Troubleshooting Common Supply Line Problems
Even a correctly sized and properly installed supply line can develop problems over time, and most of them fall into a handful of recognizable categories.
Reduced water flow at a single fixture, while every other fixture in the house works normally, often points to a kinked or partially collapsed supply line rather than a problem with the faucet itself or the main water line. Straightening the line or replacing it with one that has a larger internal diameter usually resolves this.
A whistling or humming sound when the faucet is turned on can indicate that a supply line's internal diameter is too narrow for the flow rate the fixture demands, causing turbulence inside the line. Switching to a wider diameter line, where the valve and tailpiece allow it, usually eliminates the noise.
Persistent dampness at a connector that reappears shortly after being dried and tightened further usually means the washer or ferrule needs to be replaced rather than simply tightened again, since a compression fitting that has already been tightened past its normal range will not improve with additional force and may crack instead.
Frequently Asked Questions
Can I connect a braided stainless line directly to an outdoor spigot?
Yes, as long as the line's connector matches the spigot's garden hose thread rather than the finer NPT thread found on indoor shutoff valves. An adapter fitting is available for lines that ship with an FIP connector instead.
How often should faucet supply lines be replaced?

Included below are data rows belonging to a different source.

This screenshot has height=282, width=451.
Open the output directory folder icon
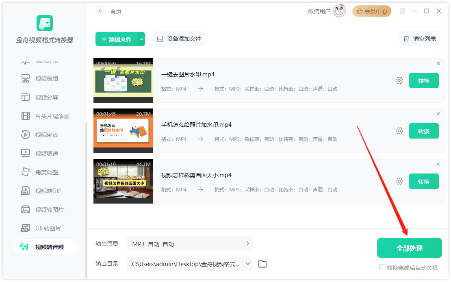pos(262,264)
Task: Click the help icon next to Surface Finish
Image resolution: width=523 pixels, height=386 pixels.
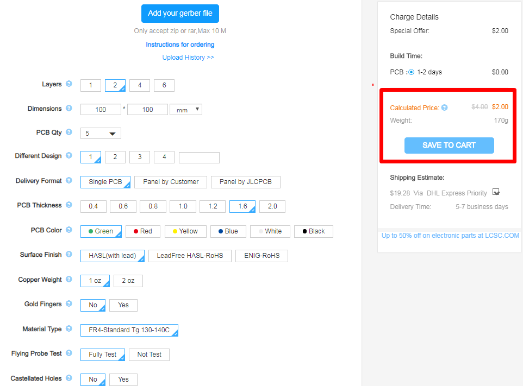Action: 69,254
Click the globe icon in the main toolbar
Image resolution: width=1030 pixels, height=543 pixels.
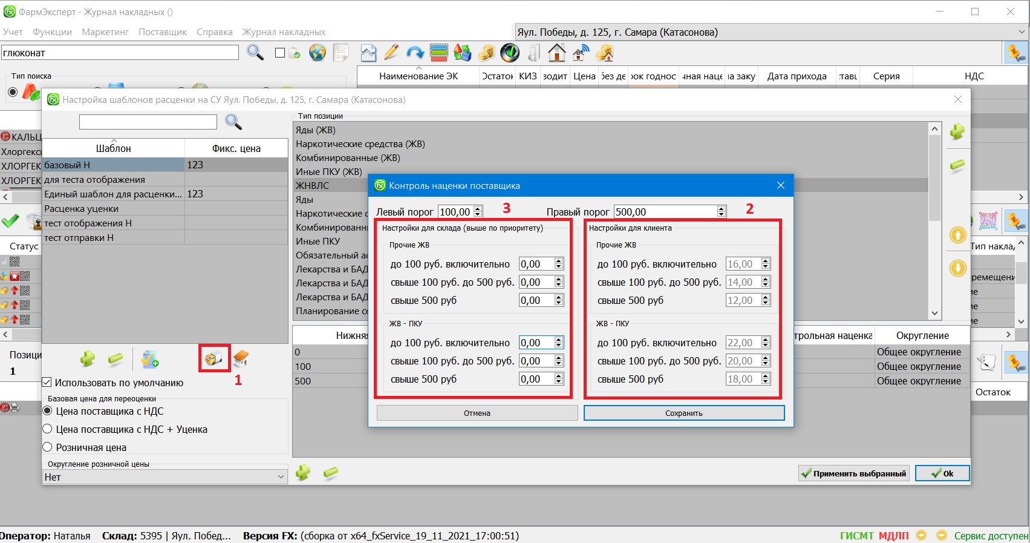(317, 53)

Most manufacturers recommend replacing braided stainless lines every 8 to 10 years even if no visible damage is present, since the failure point is usually corrosion inside the braid rather than something visible from the outside.
Why does my new supply line still leak after tightening it?
The most frequent causes are a missing washer inside the connector, cross-threading during installation, or overtightening a compression nut until the ferrule cracks. Loosen the connection, inspect the washer, and reseat it before retightening.
Is a longer or shorter supply line better?
Neither extreme is ideal. The line should span the distance between the valve and the tailpiece with a small amount of slack for a gentle curve, not a tight coil or a taut straight pull.
What is the difference between a spigot and a regular faucet?
A spigot typically refers to a simple outdoor or utility valve with a single male threaded outlet and no separate hot and cold mixing mechanism, while a faucet usually blends hot and cold water through a mixing valve before it reaches the outlet.
Can PVC supply lines be used on a kitchen faucet?
They can, but braided stainless is generally preferred for kitchen faucets because the tighter cabinet space usually requires at least one bend, and unreinforced PVC is more prone to kinking under those conditions than a braided line.
Do all supply lines fit any shutoff valve?
No. The connector at the valve end needs to match the valve's outlet, most commonly 3/8 inch compression for a modern angle stop or 7/8 inch compression for a toilet-specific valve. Measuring the existing connection before buying a replacement avoids a mismatch.
Why do some supply lines feel warm to the touch on the hot water side?
This is normal and simply reflects the temperature of the water passing through, particularly noticeable with copper lines, which conduct heat more readily than braided stainless or PEX lines with a plastic inner core.
Can a single supply line serve both a faucet and a nearby appliance?
Generally no. Each fixture should have its own dedicated supply line running from its own shutoff valve or a properly installed tee fitting, rather than splicing one line to serve two fixtures, since splicing introduces an additional joint and reduces flow to both connected fixtures.
Is it normal for a supply line to make a ticking sound after installation?
A faint ticking sound in the first few minutes after turning the water back on is usually just the metal or plastic expanding slightly as it reaches normal operating temperature and pressure, and it typically stops once the line settles.